Hal ini pun dikritisi oleh Fraksi Badung Gede DPRD Badung saat pemandangan umumnya rapat paripurna dewan, Senin (9/11) lalu. Pasalnya dalam sistem pemungutan pajak tersebut perlu dievaluasi kembali.
“Ada kecenderungan dan kurang transparannya pemungut pajak. Pajak yang sudah dibayar oleh wajib pajak, tidak disetor ke kas daerah dan menjadi piutang yang harus ditagih oleh pemerintah.
Karena itu kami meminta pemerintah perlu menyampaikan jumlah piutang pajak sebelum Covid-19 dan piutang pajak pada saat Covid-19,” ungkap anggota DPRD Badung I Gede Aryantha.
Politisi Gerindra ini menegaskan, piutang pajak terkadang sulit ditagih lebih-lebih perusahaan tersebut telah masuk kategori pailit atau bangkrut.
“Kami meminta Pemkab Badung terutama Badan Pendapatan Daerah (Bapenda) Badung untuk melakukan berbagai upaya dan inovasi,
khususnya dalam rangka optimalisasi pendapatan dari pajak hotel dan restoran (PHR) dengan mengoptimalkan pemungutan pajak lewat online sistem dengan riil time, ” bebernya.
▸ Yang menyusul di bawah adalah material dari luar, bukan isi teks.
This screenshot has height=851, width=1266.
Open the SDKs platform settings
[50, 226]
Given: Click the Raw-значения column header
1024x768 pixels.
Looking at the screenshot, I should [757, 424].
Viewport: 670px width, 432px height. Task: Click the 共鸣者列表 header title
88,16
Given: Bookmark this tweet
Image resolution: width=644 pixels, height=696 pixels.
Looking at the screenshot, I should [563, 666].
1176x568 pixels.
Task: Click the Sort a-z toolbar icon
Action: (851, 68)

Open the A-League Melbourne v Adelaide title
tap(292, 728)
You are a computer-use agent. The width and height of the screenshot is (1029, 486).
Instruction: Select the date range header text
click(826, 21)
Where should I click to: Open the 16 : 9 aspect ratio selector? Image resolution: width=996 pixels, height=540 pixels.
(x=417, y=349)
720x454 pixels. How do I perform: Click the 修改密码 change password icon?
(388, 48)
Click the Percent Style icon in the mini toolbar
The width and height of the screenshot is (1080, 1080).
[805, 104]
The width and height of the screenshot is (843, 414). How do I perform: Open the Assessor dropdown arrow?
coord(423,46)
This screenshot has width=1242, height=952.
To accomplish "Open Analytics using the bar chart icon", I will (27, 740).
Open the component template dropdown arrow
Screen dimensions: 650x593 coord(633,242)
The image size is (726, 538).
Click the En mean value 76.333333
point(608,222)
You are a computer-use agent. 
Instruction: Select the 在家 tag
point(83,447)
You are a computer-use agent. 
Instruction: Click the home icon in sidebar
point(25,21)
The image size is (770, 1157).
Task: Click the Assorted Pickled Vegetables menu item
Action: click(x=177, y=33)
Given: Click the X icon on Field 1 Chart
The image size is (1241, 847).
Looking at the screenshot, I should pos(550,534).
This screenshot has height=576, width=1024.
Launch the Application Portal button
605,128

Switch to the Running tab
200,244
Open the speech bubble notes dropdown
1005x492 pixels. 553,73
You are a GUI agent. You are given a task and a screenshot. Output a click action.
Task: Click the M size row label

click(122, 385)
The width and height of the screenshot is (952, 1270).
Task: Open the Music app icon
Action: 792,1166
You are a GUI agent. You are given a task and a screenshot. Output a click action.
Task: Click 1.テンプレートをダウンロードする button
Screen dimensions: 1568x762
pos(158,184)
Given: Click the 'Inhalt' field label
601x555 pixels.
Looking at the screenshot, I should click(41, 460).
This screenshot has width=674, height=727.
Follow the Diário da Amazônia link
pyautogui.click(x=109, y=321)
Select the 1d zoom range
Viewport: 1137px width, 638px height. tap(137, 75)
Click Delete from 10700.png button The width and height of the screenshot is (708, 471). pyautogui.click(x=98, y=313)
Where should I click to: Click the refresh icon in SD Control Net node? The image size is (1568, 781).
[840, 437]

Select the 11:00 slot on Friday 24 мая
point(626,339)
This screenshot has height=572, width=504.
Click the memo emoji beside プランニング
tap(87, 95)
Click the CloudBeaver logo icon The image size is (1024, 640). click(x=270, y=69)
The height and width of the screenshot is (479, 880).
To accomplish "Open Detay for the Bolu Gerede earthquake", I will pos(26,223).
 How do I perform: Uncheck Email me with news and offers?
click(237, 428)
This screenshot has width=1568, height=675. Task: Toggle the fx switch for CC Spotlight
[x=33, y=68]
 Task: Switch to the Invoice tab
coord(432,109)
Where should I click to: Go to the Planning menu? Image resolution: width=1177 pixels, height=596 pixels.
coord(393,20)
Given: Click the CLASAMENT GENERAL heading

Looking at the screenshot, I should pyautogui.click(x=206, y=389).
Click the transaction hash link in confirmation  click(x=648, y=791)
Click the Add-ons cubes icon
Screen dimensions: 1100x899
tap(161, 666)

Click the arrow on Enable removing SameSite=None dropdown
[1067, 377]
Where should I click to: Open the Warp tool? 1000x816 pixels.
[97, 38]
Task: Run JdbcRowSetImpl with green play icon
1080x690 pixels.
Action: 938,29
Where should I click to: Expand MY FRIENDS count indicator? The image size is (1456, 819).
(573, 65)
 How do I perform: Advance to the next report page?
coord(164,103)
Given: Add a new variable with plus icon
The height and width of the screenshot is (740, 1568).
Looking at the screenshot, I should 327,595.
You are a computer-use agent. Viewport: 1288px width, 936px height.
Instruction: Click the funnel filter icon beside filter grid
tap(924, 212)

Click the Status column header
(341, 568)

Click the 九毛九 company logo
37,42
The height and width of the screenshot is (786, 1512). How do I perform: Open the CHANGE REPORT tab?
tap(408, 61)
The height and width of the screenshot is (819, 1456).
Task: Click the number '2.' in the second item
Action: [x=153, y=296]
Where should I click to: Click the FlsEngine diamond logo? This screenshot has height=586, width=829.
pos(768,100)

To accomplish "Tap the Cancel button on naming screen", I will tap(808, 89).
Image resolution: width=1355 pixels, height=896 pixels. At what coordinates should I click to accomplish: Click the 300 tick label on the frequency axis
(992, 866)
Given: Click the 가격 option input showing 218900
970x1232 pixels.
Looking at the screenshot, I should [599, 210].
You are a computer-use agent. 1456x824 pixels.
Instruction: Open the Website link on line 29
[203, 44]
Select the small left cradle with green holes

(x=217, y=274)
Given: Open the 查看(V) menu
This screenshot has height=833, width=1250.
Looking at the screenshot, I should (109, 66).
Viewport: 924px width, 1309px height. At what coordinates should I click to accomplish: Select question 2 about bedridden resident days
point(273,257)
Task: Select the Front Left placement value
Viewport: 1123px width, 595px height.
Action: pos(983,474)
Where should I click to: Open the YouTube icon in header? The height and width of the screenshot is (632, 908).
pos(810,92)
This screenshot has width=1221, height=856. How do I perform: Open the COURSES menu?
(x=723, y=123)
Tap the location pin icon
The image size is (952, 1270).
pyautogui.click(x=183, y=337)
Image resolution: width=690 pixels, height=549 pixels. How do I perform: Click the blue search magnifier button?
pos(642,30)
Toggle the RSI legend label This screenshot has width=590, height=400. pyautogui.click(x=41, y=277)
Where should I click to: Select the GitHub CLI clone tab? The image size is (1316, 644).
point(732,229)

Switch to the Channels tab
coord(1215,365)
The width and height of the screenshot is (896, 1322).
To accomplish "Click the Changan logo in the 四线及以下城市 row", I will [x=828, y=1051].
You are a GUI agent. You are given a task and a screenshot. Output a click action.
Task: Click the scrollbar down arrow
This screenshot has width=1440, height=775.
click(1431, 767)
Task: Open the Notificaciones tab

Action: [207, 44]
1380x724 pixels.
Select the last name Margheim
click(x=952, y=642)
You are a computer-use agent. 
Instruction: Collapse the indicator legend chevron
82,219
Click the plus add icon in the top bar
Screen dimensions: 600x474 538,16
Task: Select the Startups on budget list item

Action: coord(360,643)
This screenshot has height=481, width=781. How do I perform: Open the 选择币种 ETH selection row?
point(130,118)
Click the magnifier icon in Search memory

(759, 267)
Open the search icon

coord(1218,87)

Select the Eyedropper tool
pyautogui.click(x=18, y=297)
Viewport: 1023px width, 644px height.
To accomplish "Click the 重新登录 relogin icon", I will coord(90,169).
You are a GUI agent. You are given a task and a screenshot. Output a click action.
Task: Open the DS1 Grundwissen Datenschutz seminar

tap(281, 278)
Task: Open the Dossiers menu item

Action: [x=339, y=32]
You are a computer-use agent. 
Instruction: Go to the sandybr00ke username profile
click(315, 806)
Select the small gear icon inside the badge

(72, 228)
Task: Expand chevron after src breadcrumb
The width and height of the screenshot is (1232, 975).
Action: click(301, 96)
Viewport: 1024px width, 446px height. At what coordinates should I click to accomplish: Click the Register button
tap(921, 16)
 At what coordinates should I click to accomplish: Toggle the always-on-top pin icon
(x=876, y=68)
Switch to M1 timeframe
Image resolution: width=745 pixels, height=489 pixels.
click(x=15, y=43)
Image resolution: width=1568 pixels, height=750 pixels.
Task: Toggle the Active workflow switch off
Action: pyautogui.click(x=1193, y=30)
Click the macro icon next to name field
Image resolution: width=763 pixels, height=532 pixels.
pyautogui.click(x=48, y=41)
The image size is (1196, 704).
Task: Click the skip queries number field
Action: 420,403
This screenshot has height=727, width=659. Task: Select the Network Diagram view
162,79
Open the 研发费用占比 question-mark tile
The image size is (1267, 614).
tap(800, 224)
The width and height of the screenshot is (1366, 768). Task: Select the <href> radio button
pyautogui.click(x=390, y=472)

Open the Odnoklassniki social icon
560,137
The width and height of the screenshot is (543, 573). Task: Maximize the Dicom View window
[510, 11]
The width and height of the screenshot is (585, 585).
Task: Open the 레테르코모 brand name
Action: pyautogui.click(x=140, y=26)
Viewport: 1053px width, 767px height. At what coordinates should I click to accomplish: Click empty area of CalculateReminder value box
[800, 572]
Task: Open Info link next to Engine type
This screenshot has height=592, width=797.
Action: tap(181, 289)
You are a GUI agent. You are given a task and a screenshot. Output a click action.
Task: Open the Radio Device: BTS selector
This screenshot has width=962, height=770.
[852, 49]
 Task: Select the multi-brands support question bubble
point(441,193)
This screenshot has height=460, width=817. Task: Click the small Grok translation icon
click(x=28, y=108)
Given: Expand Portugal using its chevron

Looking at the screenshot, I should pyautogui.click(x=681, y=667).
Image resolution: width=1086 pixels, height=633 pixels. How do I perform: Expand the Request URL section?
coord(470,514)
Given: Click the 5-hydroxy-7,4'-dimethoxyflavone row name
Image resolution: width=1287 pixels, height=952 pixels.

Di Badung sejatinya masih banyak hotel dan restoran di Kabupaten Badung yang menunggak pajak.
Bahkan, hingga Oktober 2020 terdapat 1.311 Wajib Pajak (WP) yang belum memenuhi kewajiban, yakni terdiri dari 779 WP yang bergerak di bidang perohotelan dan 532 WP yang bergerak di bidang restaurant.
Sementara itu, Kepala Badan Pendapatan Daerah (Bapenda) dan Pasedahan Agung I Made Sutama mengatakan,
sistem online pajak telah berjalan baik dalam rangka mewujudkan transparansi dan percepatan penyampaian data informasi perpajakan daerah.
“Pada prinsipnya kami sangat setuju adanya usulan dewan, namun sistem ini (online) sudah berjalan dengan baik.
Wajib pajak dapat melakukan pembayaran pajak melalui fasilitas perbankan secara online,” jelas birokrat asal Pecatu, Kuta Selatan ini.
Lebih lanjut, implementasi online sistem pajak daerah selama ini menjadi perhatian Gubernur Bali serta KPK, khususnya mengenai pemanfaatan alat dan sistem monitoring.
Terlebih Gubernur Bali menerbitkan Pergub Bali No 2 Tahun 2019 tentang integrasi sistem dan data pajak hotel dan restoran kabupaten kota secara elektronik.
Sementara terkait pengawasan KPK sudah memberikan masukan agar pengawasan pemanfaatan alat dan sistem monitoring menjadi tanggung jawab seluruh pemangku kepentingan dan masyarakat.
Sehingga dengan adanya pengawasan dari seluruh pemangku kepentingan, wajib pajak akan merasa terus diawasi, sehingga akan menunaikan kewajibannya dengan baik.
“Seperti dengan cara meminta struk tanda bukti transaksi kepada hotel dan restoran yang telah terpasang alat dan sistem monitoring, sehingga nantinya akan bermuara pada peningkatan PAD di Kabupaten Badung,” pungkasnya.